## Exercise description
All of the entries below should be copied exactly as they appear.

=== Section Start ===

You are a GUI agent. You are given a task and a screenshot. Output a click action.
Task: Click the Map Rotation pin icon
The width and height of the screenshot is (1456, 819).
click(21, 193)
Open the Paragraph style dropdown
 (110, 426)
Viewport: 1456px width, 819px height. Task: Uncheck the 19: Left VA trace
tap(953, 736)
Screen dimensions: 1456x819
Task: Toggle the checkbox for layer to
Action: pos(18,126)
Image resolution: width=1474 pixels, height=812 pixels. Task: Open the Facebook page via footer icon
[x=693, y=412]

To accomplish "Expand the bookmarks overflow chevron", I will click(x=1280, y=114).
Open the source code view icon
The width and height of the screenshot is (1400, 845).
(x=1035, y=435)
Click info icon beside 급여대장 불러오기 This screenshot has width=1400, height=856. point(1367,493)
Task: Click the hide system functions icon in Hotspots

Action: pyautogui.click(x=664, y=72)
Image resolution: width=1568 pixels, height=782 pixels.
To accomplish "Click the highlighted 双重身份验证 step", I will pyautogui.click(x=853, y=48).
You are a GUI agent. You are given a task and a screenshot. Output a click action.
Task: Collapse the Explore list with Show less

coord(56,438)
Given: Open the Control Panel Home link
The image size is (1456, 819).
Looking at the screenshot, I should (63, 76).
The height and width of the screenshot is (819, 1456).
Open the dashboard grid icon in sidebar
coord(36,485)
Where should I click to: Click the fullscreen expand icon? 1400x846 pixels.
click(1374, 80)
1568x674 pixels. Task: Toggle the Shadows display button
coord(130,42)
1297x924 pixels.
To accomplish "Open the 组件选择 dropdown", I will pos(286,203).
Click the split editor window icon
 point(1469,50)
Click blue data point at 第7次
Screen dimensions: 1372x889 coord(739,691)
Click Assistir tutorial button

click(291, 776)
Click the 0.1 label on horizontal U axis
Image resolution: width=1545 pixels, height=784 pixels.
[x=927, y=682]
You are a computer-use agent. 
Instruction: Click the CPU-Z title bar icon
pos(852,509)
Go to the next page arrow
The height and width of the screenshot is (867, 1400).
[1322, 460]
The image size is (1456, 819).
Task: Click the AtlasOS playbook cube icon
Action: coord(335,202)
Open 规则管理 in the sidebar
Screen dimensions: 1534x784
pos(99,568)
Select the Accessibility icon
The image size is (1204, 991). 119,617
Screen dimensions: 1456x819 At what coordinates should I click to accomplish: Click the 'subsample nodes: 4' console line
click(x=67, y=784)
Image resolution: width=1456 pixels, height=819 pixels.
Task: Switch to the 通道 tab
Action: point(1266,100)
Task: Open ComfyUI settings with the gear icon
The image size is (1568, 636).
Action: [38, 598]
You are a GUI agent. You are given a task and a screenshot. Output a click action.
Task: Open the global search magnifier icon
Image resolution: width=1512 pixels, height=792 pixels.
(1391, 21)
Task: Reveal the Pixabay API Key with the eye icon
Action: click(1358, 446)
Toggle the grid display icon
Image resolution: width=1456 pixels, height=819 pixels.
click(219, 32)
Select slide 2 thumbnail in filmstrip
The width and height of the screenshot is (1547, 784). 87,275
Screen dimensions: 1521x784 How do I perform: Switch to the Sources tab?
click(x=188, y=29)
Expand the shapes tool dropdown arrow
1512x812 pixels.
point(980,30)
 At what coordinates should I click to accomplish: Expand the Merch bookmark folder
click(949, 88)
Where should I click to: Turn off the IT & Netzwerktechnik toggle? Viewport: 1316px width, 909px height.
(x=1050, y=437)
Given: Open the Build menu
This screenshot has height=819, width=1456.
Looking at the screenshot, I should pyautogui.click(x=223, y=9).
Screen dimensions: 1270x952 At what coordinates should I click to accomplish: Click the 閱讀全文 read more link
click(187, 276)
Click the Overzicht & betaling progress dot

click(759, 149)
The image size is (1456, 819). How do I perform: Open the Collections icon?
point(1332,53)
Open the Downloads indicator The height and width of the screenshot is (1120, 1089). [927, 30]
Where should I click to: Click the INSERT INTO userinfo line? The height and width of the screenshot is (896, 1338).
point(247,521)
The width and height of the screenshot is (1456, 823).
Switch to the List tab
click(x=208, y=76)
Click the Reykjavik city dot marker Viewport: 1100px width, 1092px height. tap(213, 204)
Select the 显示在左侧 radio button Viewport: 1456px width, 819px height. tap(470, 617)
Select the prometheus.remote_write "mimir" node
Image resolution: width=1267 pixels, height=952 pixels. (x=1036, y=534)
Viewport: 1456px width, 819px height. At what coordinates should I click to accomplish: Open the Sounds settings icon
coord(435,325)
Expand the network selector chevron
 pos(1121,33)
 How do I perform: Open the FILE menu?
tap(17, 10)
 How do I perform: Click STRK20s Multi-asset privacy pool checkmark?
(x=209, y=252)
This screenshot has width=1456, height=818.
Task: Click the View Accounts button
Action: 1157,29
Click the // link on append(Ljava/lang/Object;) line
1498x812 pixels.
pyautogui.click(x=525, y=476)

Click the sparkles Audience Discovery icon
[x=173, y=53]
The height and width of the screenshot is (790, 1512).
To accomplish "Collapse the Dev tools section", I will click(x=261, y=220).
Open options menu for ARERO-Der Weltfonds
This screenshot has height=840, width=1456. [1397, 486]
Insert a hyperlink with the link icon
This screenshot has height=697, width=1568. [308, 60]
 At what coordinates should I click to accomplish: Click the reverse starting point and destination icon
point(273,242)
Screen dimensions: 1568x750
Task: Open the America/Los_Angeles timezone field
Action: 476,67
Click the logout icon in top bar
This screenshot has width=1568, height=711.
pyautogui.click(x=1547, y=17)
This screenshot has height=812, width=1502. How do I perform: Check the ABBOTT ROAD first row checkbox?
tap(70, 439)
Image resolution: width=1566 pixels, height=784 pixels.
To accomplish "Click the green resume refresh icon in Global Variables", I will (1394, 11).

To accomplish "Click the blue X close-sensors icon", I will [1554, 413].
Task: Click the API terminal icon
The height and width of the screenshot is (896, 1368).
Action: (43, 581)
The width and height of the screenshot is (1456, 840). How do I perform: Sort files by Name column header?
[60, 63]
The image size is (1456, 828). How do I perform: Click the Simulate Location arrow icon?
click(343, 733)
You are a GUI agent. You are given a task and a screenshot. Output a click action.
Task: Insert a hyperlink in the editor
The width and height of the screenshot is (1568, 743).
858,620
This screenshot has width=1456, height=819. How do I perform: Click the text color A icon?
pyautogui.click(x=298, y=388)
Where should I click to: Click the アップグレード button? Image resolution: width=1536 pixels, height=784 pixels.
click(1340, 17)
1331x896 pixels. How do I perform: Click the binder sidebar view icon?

=== Section End ===

## Problem solution
You are a GUI agent. You are given a task and a screenshot. Output a click action.
Task: Click the Map Rotation pin icon
The width and height of the screenshot is (1456, 819).
click(21, 193)
Open the Paragraph style dropdown
 (110, 426)
Viewport: 1456px width, 819px height. Task: Uncheck the 19: Left VA trace
tap(953, 736)
Screen dimensions: 1456x819
Task: Toggle the checkbox for layer to
Action: pos(18,126)
Image resolution: width=1474 pixels, height=812 pixels. Task: Open the Facebook page via footer icon
[x=693, y=412]

To accomplish "Expand the bookmarks overflow chevron", I will click(x=1280, y=114).
Open the source code view icon
The width and height of the screenshot is (1400, 845).
(x=1035, y=435)
Click info icon beside 급여대장 불러오기 This screenshot has width=1400, height=856. point(1367,493)
Task: Click the hide system functions icon in Hotspots

Action: pyautogui.click(x=664, y=72)
Image resolution: width=1568 pixels, height=782 pixels.
To accomplish "Click the highlighted 双重身份验证 step", I will pyautogui.click(x=853, y=48).
You are a GUI agent. You are given a task and a screenshot. Output a click action.
Task: Collapse the Explore list with Show less

coord(56,438)
Given: Open the Control Panel Home link
The image size is (1456, 819).
Looking at the screenshot, I should (63, 76).
The height and width of the screenshot is (819, 1456).
Open the dashboard grid icon in sidebar
coord(36,485)
Where should I click to: Click the fullscreen expand icon? 1400x846 pixels.
click(1374, 80)
1568x674 pixels. Task: Toggle the Shadows display button
coord(130,42)
1297x924 pixels.
To accomplish "Open the 组件选择 dropdown", I will pos(286,203).
Click the split editor window icon
 point(1469,50)
Click blue data point at 第7次
Screen dimensions: 1372x889 coord(739,691)
Click Assistir tutorial button

click(291, 776)
Click the 0.1 label on horizontal U axis
Image resolution: width=1545 pixels, height=784 pixels.
[x=927, y=682]
You are a computer-use agent. 
Instruction: Click the CPU-Z title bar icon
pos(852,509)
Go to the next page arrow
The height and width of the screenshot is (867, 1400).
[1322, 460]
The image size is (1456, 819).
Task: Click the AtlasOS playbook cube icon
Action: coord(335,202)
Open 规则管理 in the sidebar
Screen dimensions: 1534x784
pos(99,568)
Select the Accessibility icon
The image size is (1204, 991). 119,617
Screen dimensions: 1456x819 At what coordinates should I click to accomplish: Click the 'subsample nodes: 4' console line
click(x=67, y=784)
Image resolution: width=1456 pixels, height=819 pixels.
Task: Switch to the 通道 tab
Action: point(1266,100)
Task: Open ComfyUI settings with the gear icon
The image size is (1568, 636).
Action: [38, 598]
You are a GUI agent. You are given a task and a screenshot. Output a click action.
Task: Open the global search magnifier icon
Image resolution: width=1512 pixels, height=792 pixels.
(1391, 21)
Task: Reveal the Pixabay API Key with the eye icon
Action: click(1358, 446)
Toggle the grid display icon
Image resolution: width=1456 pixels, height=819 pixels.
click(219, 32)
Select slide 2 thumbnail in filmstrip
The width and height of the screenshot is (1547, 784). 87,275
Screen dimensions: 1521x784 How do I perform: Switch to the Sources tab?
click(x=188, y=29)
Expand the shapes tool dropdown arrow
1512x812 pixels.
point(980,30)
 At what coordinates should I click to accomplish: Expand the Merch bookmark folder
click(949, 88)
Where should I click to: Turn off the IT & Netzwerktechnik toggle? Viewport: 1316px width, 909px height.
(x=1050, y=437)
Given: Open the Build menu
This screenshot has height=819, width=1456.
Looking at the screenshot, I should pyautogui.click(x=223, y=9).
Screen dimensions: 1270x952 At what coordinates should I click to accomplish: Click the 閱讀全文 read more link
click(187, 276)
Click the Overzicht & betaling progress dot

click(759, 149)
The image size is (1456, 819). How do I perform: Open the Collections icon?
point(1332,53)
Open the Downloads indicator The height and width of the screenshot is (1120, 1089). [927, 30]
Where should I click to: Click the INSERT INTO userinfo line? The height and width of the screenshot is (896, 1338).
point(247,521)
The width and height of the screenshot is (1456, 823).
Switch to the List tab
click(x=208, y=76)
Click the Reykjavik city dot marker Viewport: 1100px width, 1092px height. tap(213, 204)
Select the 显示在左侧 radio button Viewport: 1456px width, 819px height. tap(470, 617)
Select the prometheus.remote_write "mimir" node
Image resolution: width=1267 pixels, height=952 pixels. (x=1036, y=534)
Viewport: 1456px width, 819px height. At what coordinates should I click to accomplish: Open the Sounds settings icon
coord(435,325)
Expand the network selector chevron
 pos(1121,33)
 How do I perform: Open the FILE menu?
tap(17, 10)
 How do I perform: Click STRK20s Multi-asset privacy pool checkmark?
(x=209, y=252)
This screenshot has width=1456, height=818.
Task: Click the View Accounts button
Action: 1157,29
Click the // link on append(Ljava/lang/Object;) line
1498x812 pixels.
pyautogui.click(x=525, y=476)

Click the sparkles Audience Discovery icon
[x=173, y=53]
The height and width of the screenshot is (790, 1512).
To accomplish "Collapse the Dev tools section", I will click(x=261, y=220).
Open options menu for ARERO-Der Weltfonds
This screenshot has height=840, width=1456. [1397, 486]
Insert a hyperlink with the link icon
This screenshot has height=697, width=1568. [308, 60]
 At what coordinates should I click to accomplish: Click the reverse starting point and destination icon
point(273,242)
Screen dimensions: 1568x750
Task: Open the America/Los_Angeles timezone field
Action: 476,67
Click the logout icon in top bar
This screenshot has width=1568, height=711.
pyautogui.click(x=1547, y=17)
This screenshot has height=812, width=1502. How do I perform: Check the ABBOTT ROAD first row checkbox?
tap(70, 439)
Image resolution: width=1566 pixels, height=784 pixels.
To accomplish "Click the green resume refresh icon in Global Variables", I will (1394, 11).

To accomplish "Click the blue X close-sensors icon", I will [1554, 413].
Task: Click the API terminal icon
The height and width of the screenshot is (896, 1368).
Action: (43, 581)
The width and height of the screenshot is (1456, 840). How do I perform: Sort files by Name column header?
[60, 63]
The image size is (1456, 828). How do I perform: Click the Simulate Location arrow icon?
click(343, 733)
You are a GUI agent. You are given a task and a screenshot. Output a click action.
Task: Insert a hyperlink in the editor
The width and height of the screenshot is (1568, 743).
858,620
This screenshot has width=1456, height=819. How do I perform: Click the text color A icon?
pyautogui.click(x=298, y=388)
Where should I click to: Click the アップグレード button? Image resolution: width=1536 pixels, height=784 pixels.
click(1340, 17)
1331x896 pixels. How do I perform: Click the binder sidebar view icon?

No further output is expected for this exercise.